Please copy out each of the lines below word for word, with nothing left out.

Collection entries:

>> begin

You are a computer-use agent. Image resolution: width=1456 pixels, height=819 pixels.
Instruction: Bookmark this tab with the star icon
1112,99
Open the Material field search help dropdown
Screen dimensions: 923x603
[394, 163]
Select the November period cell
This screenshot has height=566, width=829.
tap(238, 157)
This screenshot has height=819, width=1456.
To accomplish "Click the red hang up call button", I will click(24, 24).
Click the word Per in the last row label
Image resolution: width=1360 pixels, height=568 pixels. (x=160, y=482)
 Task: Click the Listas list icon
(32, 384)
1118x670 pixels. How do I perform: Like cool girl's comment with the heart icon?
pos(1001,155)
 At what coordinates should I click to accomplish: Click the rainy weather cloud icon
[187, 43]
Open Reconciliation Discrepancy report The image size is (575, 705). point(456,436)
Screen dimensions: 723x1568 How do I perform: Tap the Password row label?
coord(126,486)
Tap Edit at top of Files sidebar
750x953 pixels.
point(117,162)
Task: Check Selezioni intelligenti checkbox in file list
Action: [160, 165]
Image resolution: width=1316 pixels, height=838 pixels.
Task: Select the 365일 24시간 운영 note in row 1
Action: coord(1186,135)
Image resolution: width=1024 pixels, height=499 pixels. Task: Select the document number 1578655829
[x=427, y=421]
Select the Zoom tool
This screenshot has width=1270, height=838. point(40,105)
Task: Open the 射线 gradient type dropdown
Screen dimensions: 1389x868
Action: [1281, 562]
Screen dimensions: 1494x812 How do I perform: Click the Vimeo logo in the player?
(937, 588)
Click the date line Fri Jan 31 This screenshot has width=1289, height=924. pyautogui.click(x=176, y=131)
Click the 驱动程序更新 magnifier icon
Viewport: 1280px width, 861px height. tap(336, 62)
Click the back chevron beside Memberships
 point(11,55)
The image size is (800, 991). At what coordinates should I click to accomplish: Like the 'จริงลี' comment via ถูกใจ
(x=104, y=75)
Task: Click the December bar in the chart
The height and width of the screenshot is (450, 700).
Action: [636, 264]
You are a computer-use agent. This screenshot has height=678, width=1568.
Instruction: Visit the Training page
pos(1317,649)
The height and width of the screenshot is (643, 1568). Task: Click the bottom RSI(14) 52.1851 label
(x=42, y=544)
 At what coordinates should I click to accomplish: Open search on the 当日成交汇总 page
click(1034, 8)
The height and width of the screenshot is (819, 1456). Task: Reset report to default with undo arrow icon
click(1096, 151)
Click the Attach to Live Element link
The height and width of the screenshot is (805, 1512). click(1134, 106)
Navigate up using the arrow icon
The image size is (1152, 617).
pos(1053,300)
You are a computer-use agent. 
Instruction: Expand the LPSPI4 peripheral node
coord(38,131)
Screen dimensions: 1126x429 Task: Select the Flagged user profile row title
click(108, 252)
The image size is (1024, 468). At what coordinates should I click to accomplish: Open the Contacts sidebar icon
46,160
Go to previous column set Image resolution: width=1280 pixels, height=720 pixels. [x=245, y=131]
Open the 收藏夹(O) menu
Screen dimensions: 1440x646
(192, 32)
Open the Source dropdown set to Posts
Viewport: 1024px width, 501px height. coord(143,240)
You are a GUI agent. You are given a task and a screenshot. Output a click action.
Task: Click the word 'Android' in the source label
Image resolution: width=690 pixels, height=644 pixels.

>> end

Full answer –
You are a computer-use agent. Image resolution: width=1456 pixels, height=819 pixels.
Instruction: Bookmark this tab with the star icon
1112,99
Open the Material field search help dropdown
Screen dimensions: 923x603
[394, 163]
Select the November period cell
This screenshot has height=566, width=829.
tap(238, 157)
This screenshot has height=819, width=1456.
To accomplish "Click the red hang up call button", I will click(24, 24).
Click the word Per in the last row label
Image resolution: width=1360 pixels, height=568 pixels. (x=160, y=482)
 Task: Click the Listas list icon
(32, 384)
1118x670 pixels. How do I perform: Like cool girl's comment with the heart icon?
pos(1001,155)
 At what coordinates should I click to accomplish: Click the rainy weather cloud icon
[187, 43]
Open Reconciliation Discrepancy report The image size is (575, 705). point(456,436)
Screen dimensions: 723x1568 How do I perform: Tap the Password row label?
coord(126,486)
Tap Edit at top of Files sidebar
750x953 pixels.
point(117,162)
Task: Check Selezioni intelligenti checkbox in file list
Action: [160, 165]
Image resolution: width=1316 pixels, height=838 pixels.
Task: Select the 365일 24시간 운영 note in row 1
Action: coord(1186,135)
Image resolution: width=1024 pixels, height=499 pixels. Task: Select the document number 1578655829
[x=427, y=421]
Select the Zoom tool
This screenshot has width=1270, height=838. point(40,105)
Task: Open the 射线 gradient type dropdown
Screen dimensions: 1389x868
Action: [1281, 562]
Screen dimensions: 1494x812 How do I perform: Click the Vimeo logo in the player?
(937, 588)
Click the date line Fri Jan 31 This screenshot has width=1289, height=924. pyautogui.click(x=176, y=131)
Click the 驱动程序更新 magnifier icon
Viewport: 1280px width, 861px height. tap(336, 62)
Click the back chevron beside Memberships
 point(11,55)
The image size is (800, 991). At what coordinates should I click to accomplish: Like the 'จริงลี' comment via ถูกใจ
(x=104, y=75)
Task: Click the December bar in the chart
The height and width of the screenshot is (450, 700).
Action: [636, 264]
You are a computer-use agent. This screenshot has height=678, width=1568.
Instruction: Visit the Training page
pos(1317,649)
The height and width of the screenshot is (643, 1568). Task: Click the bottom RSI(14) 52.1851 label
(x=42, y=544)
 At what coordinates should I click to accomplish: Open search on the 当日成交汇总 page
click(1034, 8)
The height and width of the screenshot is (819, 1456). Task: Reset report to default with undo arrow icon
click(1096, 151)
Click the Attach to Live Element link
The height and width of the screenshot is (805, 1512). click(1134, 106)
Navigate up using the arrow icon
The image size is (1152, 617).
pos(1053,300)
You are a computer-use agent. 
Instruction: Expand the LPSPI4 peripheral node
coord(38,131)
Screen dimensions: 1126x429 Task: Select the Flagged user profile row title
click(108, 252)
The image size is (1024, 468). At what coordinates should I click to accomplish: Open the Contacts sidebar icon
46,160
Go to previous column set Image resolution: width=1280 pixels, height=720 pixels. [x=245, y=131]
Open the 收藏夹(O) menu
Screen dimensions: 1440x646
(192, 32)
Open the Source dropdown set to Posts
Viewport: 1024px width, 501px height. coord(143,240)
You are a GUI agent. You are given a task and a screenshot. Output a click action.
Task: Click the word 'Android' in the source label
Image resolution: width=690 pixels, height=644 pixels.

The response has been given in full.